Italian film director (1929–2022)

Mariano Laurenti (15 April 1929 – 6 January 2022) was an Italian film director and actor.

==Career==
Laurenti started as a script supervisor and later became an assistant director for, among others, Mauro Bolognini and Stefano Vanzina. He directed 50 films between 1966 and 1999, being mainly active in the "commedia sexy all'italiana" genre.
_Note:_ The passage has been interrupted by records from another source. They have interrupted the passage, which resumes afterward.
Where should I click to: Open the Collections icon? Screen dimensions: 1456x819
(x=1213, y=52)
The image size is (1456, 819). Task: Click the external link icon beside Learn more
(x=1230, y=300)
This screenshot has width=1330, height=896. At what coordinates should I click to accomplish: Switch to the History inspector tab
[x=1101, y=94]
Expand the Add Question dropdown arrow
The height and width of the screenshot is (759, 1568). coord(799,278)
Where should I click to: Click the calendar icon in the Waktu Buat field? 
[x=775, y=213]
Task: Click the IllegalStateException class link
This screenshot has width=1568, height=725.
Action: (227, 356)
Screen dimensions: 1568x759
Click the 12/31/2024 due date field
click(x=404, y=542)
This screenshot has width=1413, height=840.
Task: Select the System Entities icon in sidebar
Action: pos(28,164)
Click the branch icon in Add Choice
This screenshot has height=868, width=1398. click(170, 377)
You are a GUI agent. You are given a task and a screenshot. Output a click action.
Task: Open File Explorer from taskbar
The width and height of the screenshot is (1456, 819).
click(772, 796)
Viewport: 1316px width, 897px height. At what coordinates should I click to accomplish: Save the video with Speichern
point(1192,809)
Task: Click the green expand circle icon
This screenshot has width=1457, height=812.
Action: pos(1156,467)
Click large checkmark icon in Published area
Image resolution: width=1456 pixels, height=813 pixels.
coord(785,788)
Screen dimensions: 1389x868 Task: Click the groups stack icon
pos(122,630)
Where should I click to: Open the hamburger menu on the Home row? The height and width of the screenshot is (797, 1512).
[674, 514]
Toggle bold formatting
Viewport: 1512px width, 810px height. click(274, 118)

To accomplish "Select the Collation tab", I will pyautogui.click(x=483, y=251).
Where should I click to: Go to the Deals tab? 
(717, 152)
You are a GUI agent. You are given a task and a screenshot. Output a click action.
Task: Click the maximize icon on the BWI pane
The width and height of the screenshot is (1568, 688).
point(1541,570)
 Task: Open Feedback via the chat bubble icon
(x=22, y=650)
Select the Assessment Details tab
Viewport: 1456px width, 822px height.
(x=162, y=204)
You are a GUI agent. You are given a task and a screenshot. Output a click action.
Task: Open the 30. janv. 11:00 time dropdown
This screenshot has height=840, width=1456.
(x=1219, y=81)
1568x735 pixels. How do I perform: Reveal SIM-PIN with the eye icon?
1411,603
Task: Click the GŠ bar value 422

Laurenti died in Gubbio on 6 January 2022, aged 92.

==Selected filmography==

- Il vostro super agente Flit (1966)
- Zingara (1969)
- Satiricosissimo (1970)
- I due maghi del pallone (1970)
- Ubalda, All Naked and Warm (1972)
- Naughty Nun (1972)
- Il figlioccio del padrino (1973)
- The Inconsolable Widow Thanks All Those Who Consoled Her (1973)
- The Family Vice (1975)
- L'affittacamere (1976)
- Classe mista (1976)
- My Father's Private Secretary (1976)
- The Schoolteacher Goes to Boys' High (1977)
- La compagna di banco (1977)
- Per amore di Poppea (1977)
- La liceale nella classe dei ripetenti (1978)
- How to Seduce Your Teacher (1979)
- L'infermiera di notte (1979)
- The Nurse in the Military Madhouse (1979)
- La ripetente fa l'occhietto al preside (1980)
- Girls Will Be Girls (1980)
- Il ficcanaso (1981)
- L'onorevole con l'amante sotto il letto (1981)
- The Week at the Beach (1981)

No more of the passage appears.